Question

In: Accounting

Chapter – Cost/Volume/Profit Explain the meaning of fixed, variable, and semi-variable expenses. In a cost/volume/profit analysis,...

Chapter – Cost/Volume/Profit

  1. Explain the meaning of fixed, variable, and semi-variable expenses.
  2. In a cost/volume/profit analysis, what is the profit number if you are computing a breakeven point (I will allow a one word answer here).
  3. What are the limiting assumptions with a cost/volume/profit analysis?

Solutions

Expert Solution

a. Based on the compulsion nature of spending, the expenses are classified as

1. Fixed Expenses;

2. Variable Expenses; and

3. Semi-variable Expenses.

1. Fixed Expenses: These expenses are fixed in nature as soon as the business starts. It means whether the business earns profit or loss these expenditures are must to meet. Expenses such as electricity, rental expenses, godown expenses, maintenance expenses (some categories) etc.

2. Variable Expenses: These expenses are tend to change on the basis of quantities, seasons, and sometimes no expenditure during the lockout times etc. Expenses such as raw material cost, labour cost, stores and spares etc.

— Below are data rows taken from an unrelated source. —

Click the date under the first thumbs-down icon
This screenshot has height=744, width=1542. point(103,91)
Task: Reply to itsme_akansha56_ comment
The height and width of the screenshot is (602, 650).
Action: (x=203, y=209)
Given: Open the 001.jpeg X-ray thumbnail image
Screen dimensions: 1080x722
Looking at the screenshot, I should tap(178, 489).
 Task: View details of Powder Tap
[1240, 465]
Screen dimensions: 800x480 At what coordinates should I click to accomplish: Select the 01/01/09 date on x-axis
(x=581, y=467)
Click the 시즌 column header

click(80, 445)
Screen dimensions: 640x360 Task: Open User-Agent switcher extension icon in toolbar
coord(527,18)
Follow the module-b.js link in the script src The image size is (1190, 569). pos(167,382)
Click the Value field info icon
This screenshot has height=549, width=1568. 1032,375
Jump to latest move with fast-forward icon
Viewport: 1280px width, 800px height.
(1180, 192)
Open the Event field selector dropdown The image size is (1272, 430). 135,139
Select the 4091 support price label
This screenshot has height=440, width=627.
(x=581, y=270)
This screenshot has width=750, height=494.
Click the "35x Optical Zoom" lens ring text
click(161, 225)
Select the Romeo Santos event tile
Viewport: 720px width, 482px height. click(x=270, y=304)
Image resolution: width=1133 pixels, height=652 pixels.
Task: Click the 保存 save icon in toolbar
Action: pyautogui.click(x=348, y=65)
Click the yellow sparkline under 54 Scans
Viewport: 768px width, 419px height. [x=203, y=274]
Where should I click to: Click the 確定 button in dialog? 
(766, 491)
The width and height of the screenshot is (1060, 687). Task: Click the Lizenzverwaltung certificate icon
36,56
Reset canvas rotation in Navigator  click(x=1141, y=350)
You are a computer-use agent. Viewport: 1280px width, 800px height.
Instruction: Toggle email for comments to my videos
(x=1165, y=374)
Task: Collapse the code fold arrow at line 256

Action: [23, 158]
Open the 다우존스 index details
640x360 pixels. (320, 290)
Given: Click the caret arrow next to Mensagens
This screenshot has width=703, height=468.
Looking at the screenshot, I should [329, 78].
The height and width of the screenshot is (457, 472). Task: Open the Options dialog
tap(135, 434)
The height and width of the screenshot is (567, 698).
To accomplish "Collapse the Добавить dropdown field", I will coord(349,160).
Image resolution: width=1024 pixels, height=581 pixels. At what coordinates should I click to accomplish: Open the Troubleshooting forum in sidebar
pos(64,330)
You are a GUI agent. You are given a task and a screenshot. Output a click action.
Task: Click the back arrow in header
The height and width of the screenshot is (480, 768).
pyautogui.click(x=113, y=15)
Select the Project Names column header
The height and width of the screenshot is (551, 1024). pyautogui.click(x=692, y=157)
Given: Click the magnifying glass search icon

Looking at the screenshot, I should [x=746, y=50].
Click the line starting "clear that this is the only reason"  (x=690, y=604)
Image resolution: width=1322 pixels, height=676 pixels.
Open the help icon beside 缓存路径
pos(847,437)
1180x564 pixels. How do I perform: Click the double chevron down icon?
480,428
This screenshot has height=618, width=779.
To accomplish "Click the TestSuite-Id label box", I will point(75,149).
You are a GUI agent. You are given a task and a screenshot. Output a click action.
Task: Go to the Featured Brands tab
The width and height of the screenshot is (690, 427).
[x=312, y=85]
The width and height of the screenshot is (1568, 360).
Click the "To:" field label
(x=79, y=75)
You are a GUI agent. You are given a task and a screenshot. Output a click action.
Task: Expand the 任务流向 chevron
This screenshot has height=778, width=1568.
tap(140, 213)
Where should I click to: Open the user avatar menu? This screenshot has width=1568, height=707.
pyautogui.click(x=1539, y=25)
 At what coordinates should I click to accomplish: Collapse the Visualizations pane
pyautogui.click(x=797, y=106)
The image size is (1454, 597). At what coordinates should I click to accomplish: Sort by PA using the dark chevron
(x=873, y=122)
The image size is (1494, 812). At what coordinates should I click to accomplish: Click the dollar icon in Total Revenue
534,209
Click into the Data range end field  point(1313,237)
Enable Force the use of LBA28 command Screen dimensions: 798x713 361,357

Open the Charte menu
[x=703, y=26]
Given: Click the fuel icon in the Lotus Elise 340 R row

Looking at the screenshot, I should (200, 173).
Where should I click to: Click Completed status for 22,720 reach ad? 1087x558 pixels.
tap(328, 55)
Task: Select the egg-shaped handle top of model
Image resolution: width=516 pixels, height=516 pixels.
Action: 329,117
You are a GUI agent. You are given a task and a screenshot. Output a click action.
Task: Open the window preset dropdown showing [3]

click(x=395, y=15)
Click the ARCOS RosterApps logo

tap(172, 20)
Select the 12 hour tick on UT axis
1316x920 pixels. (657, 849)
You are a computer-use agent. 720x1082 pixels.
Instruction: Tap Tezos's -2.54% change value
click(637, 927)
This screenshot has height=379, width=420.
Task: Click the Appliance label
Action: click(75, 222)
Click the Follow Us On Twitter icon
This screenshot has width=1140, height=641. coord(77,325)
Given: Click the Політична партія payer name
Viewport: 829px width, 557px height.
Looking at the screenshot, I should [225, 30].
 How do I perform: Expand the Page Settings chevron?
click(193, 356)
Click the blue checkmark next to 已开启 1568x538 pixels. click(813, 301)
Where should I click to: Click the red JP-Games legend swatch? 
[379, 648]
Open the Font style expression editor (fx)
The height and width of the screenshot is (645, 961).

3. Semi-variable Expenses: These expenses act as fixed and variable based on the circumstances. Expenses such as seasonal labour cost, repairs and maintenance , raw material or joint products etc.

b. Contribution

c.Following are the key assumptions of cost-volume-profit analysis:

1. There are only fixed and variable costs;
2. Behavior or costs will be linear within the relevant range;
3. Difficulty of steps in identifying fixed costs;
4. Selling price always constant for any volume;
5. There is no significant change in the size of inventory
6. Cost-volume-profit (CVP) analysis applies only to a short-term time horizon.